Windows AD DCShadow Privilege Escalation via ACL Modification

The DCShadow attack is a technique where an attacker registers a rogue domain controller (DC) with a legitimate Active Directory domain, and then uses this rogue DC to inject malicious changes into the AD database. This allows attackers to make persistent modifications to the Active Directory environment without being detected through traditional event logs that monitor changes on legitimate DCs. This brief focuses on detecting the initial ACL modifications necessary to prepare for a DCShadow attack. Specifically, it identifies modifications to the domainDNS object’s ACL, granting the attacker the rights needed to replicate changes to the AD database. This activity is often a precursor to more overt malicious activity within the Active Directory environment.

Attack Chain

1. An attacker gains initial access to a system within the target network, potentially through phishing or exploiting a vulnerability.
2. The attacker elevates privileges to a level where they can make changes to Active Directory ACLs.
3. Using tools like PowerShell or custom scripts, the attacker modifies the ACL of the domainDNS object in Active Directory (Event ID 5136).
4. The attacker grants specific extended rights, including “Add/Remove Replica In Domain”, “Manage Replication Topology”, and “Replication Synchronization”, to a chosen account or group. This can be achieved by targeting the GUIDs “9923a32a-3607-11d2-b9be-0000f87a36b2”, “1131f6ab-9c07-11d1-f79f-00c04fc2dcd2”, and “1131f6ac-9c07-11d1-f79f-00c04fc2dcd2”.
5. The attacker registers a rogue domain controller with the Active Directory domain.
6. The attacker leverages the rogue DC to replicate malicious changes into the Active Directory database, such as modifying user attributes or group memberships.
7. The attacker can then use these modifications to achieve their objectives, such as gaining unauthorized access to sensitive data or systems.

Impact

Successful DCShadow attacks can grant attackers persistent and stealthy control over an Active Directory environment.

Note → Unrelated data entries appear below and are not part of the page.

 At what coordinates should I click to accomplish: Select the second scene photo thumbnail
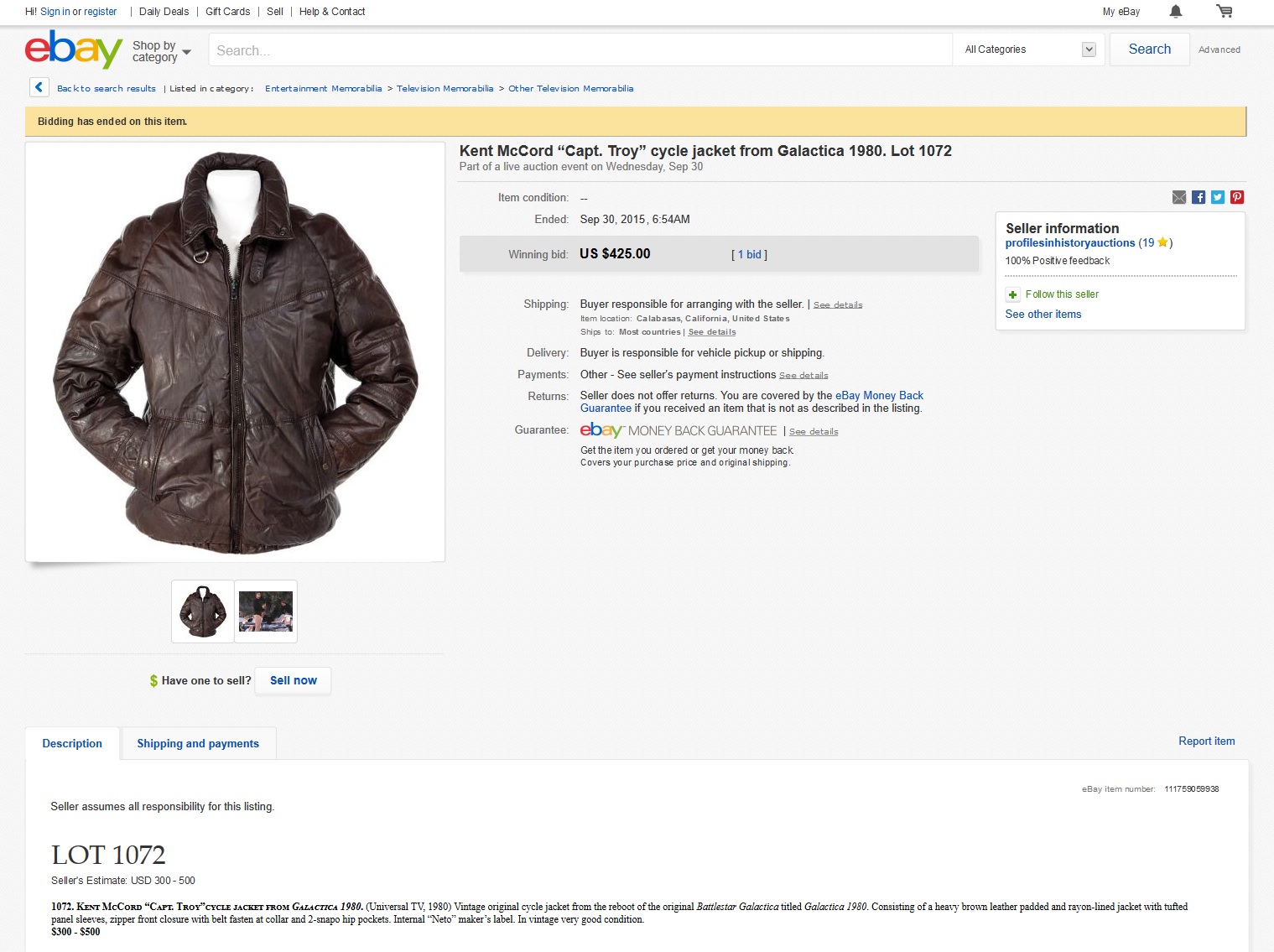click(x=266, y=611)
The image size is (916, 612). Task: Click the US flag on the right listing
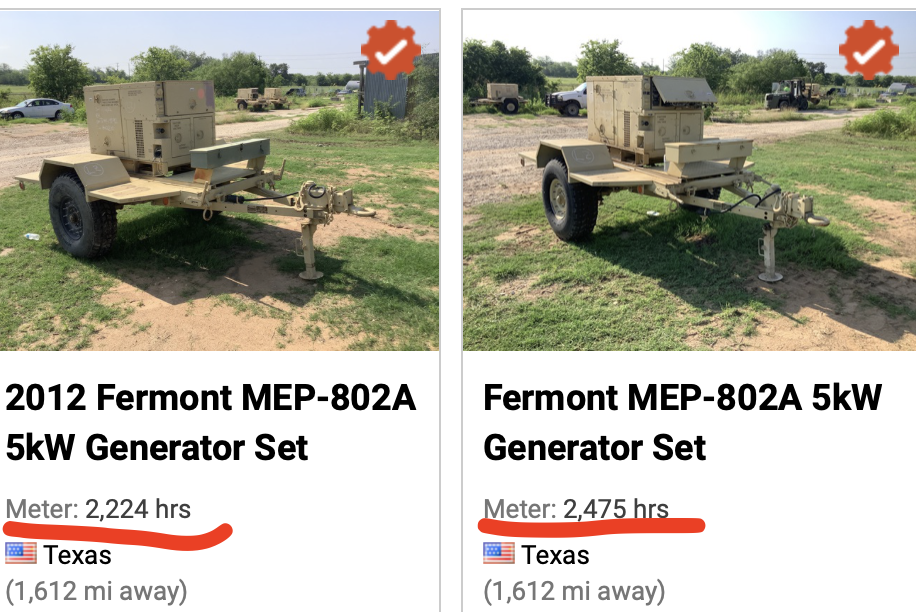(x=499, y=553)
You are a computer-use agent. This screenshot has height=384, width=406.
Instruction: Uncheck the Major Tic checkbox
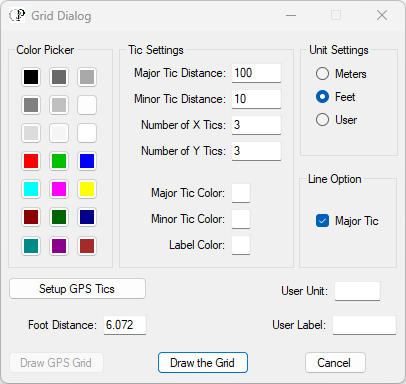coord(322,221)
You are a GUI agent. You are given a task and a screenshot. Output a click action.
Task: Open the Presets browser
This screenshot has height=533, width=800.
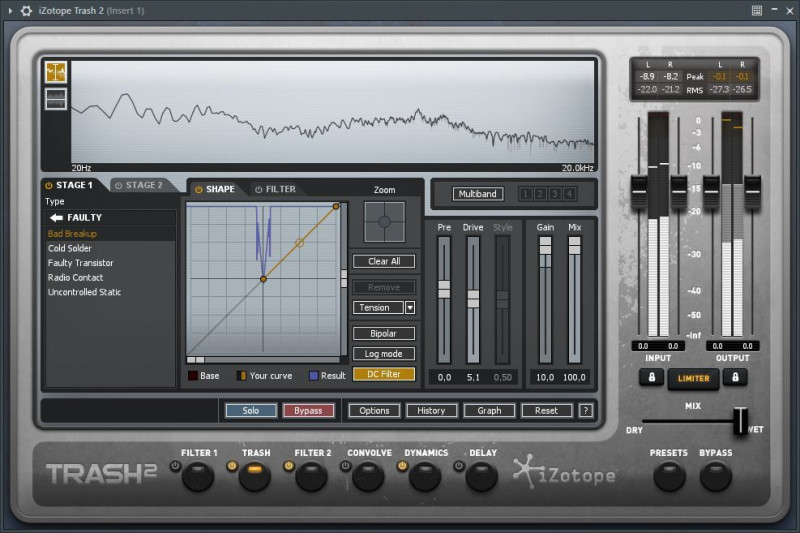[669, 477]
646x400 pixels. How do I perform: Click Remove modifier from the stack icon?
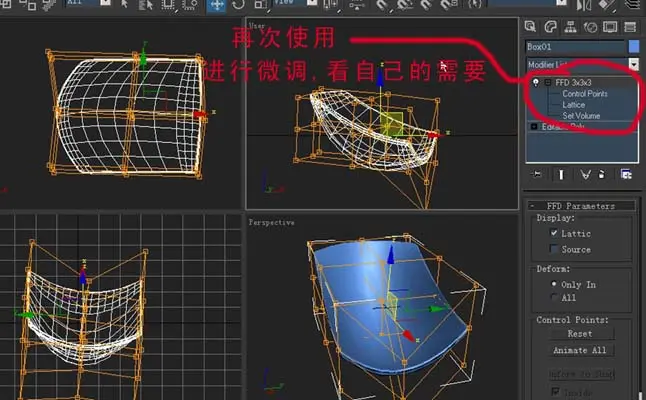click(x=602, y=174)
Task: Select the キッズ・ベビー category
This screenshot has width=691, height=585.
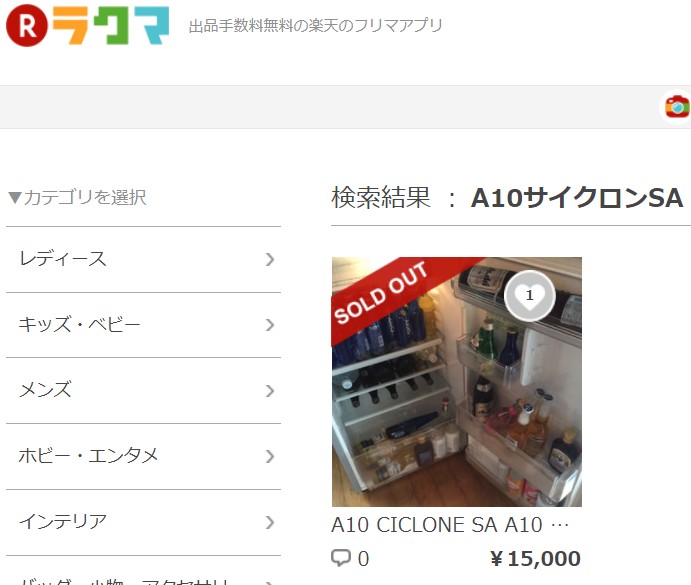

This can lead to widespread data breaches, account compromise, and disruption of critical business services. The attacker gains the ability to manipulate identities and permissions, bypassing normal security controls. While the source does not specify a number of victims, organizations relying on Active Directory for authentication and authorization are at risk.

Recommendation

• Enable and monitor Windows Event Log Security, specifically Event ID 5136, to detect modifications to Active Directory objects as described in the Lantern article linked in the references.
• Deploy the Sigma rule Detect DCShadow Privilege ACL Addition to your SIEM and tune it for your environment based on expected legitimate ACL changes.
• Investigate any alerts generated by the Sigma rule, focusing on the src_user and user fields to identify the source and target of the ACL modifications.
• Review and audit Active Directory ACLs on critical objects like the domainDNS to ensure they are configured according to the principle of least privilege.
• Implement multi-factor authentication (MFA) for privileged accounts to prevent attackers from easily gaining the necessary credentials to perform DCShadow attacks.